Story #1: the leverage trap (why fat tails feel personal). Imagine an investor who uses mild leverage because the last few months look “stable.” A −3% day feels like a nuisance—until it arrives in a cluster. In a fat-tailed world, the real danger isn’t one bad day; it’s several bad days close together, when prices gap and rules-based selling (margin requirements, risk limits, de-leveraging) forces action at the worst time.
Story #2: the retirement problem (sequence-of-returns risk). Now imagine a retiree withdrawing from a portfolio. Two investors can share the same long-run average return, but if one takes large losses early, withdrawals lock in the damage. Fat tails matter because the left tail isn’t just “paper loss”—it can permanently alter the trajectory of a plan.

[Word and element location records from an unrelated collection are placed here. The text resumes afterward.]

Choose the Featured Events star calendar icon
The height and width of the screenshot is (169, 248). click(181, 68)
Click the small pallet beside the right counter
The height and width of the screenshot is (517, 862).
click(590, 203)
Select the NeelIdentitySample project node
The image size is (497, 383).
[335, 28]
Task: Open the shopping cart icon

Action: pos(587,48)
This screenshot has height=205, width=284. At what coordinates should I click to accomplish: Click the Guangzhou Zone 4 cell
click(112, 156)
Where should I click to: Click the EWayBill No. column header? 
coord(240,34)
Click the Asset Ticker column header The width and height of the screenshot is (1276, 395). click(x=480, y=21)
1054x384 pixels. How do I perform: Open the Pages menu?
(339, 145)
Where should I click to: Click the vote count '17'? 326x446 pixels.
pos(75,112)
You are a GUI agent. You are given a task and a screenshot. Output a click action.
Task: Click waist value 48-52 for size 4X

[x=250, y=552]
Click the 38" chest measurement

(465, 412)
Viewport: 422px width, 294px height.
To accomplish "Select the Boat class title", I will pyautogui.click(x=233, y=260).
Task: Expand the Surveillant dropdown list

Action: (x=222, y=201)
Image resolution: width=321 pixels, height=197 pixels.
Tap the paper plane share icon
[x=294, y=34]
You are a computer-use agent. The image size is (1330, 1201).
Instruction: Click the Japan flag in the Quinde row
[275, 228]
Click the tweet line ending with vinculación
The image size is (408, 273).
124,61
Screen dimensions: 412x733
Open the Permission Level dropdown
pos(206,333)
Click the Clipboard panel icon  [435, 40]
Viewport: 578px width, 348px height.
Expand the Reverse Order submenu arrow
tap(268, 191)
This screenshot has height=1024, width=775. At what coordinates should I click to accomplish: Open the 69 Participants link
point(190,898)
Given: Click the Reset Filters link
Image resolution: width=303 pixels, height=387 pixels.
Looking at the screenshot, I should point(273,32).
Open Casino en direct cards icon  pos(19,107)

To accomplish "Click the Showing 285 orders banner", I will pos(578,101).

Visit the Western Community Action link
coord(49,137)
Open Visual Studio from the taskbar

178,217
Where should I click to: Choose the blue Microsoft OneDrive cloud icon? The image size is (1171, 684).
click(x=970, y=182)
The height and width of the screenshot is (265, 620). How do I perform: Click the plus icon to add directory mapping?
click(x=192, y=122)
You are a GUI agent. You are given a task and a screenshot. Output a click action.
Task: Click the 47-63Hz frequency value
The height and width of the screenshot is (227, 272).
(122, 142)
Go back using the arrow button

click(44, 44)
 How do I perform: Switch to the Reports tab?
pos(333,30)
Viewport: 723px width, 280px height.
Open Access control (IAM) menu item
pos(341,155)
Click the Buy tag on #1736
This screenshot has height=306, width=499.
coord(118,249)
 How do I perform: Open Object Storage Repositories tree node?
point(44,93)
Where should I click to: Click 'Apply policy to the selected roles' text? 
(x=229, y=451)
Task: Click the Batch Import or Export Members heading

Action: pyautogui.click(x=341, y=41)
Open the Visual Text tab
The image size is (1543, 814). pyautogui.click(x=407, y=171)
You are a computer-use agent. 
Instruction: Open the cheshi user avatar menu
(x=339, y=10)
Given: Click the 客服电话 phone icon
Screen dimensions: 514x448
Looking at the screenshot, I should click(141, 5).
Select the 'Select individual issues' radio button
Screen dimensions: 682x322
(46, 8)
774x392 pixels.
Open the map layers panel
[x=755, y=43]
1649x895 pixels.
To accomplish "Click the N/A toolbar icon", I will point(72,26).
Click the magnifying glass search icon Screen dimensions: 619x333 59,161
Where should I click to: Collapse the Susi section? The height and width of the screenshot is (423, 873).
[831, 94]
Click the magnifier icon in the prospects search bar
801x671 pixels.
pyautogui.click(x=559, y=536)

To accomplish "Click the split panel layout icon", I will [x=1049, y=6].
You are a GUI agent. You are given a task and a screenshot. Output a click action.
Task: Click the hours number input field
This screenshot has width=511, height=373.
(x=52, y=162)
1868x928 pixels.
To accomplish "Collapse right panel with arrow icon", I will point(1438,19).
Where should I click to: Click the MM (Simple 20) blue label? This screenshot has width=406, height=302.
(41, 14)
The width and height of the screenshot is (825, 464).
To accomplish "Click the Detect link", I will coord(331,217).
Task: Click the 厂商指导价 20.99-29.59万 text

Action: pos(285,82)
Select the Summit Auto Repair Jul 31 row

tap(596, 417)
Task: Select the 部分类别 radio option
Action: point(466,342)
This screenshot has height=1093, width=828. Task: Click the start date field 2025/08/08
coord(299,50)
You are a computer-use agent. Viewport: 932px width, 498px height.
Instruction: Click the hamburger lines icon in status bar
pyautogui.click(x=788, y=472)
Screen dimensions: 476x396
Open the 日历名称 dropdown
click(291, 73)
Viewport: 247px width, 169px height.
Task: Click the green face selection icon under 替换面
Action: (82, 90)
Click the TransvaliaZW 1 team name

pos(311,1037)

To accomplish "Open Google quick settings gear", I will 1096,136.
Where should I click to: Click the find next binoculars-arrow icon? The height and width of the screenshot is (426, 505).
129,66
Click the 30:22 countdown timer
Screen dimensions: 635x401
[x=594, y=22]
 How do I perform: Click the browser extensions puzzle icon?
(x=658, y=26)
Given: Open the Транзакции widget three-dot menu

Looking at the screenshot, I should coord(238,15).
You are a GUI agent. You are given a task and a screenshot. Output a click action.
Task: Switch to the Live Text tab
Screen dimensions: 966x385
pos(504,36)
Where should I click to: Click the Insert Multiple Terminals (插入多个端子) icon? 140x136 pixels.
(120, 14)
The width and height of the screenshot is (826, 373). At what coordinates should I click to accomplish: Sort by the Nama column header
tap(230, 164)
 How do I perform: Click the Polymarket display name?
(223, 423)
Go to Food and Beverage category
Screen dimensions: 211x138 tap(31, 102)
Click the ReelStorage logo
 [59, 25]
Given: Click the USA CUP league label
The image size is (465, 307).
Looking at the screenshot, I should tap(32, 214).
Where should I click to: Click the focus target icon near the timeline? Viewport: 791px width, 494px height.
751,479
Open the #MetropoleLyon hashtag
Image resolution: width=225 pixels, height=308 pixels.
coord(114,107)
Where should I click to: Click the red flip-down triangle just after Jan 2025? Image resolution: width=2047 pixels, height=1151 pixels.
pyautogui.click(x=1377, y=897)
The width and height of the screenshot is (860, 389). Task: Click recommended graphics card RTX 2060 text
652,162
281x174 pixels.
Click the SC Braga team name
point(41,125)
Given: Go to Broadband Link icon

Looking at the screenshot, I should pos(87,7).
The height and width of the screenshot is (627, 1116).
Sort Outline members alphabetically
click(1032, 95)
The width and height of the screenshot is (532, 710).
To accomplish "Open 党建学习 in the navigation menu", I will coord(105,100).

4) Closing: the one risk mistake investors repeat
The market doesn’t punish investors for not knowing the future. It punishes them for building a plan that only works in a bell‑curve world. Your data points to fat tails: long quiet stretches, then clusters of big moves—especially on the downside.
A quick investor checklist (keep it simple):
If your plan assumes “a −5% day is basically impossible,” adjust your expectations—and your position sizes.
Prefer tail-aware thinking: pair volatility with tail metrics (like Expected Shortfall) or simple stress scenarios.
Have a “tail plan” (cash buffer, rebalancing rules, and a written response plan) before the next crisis window.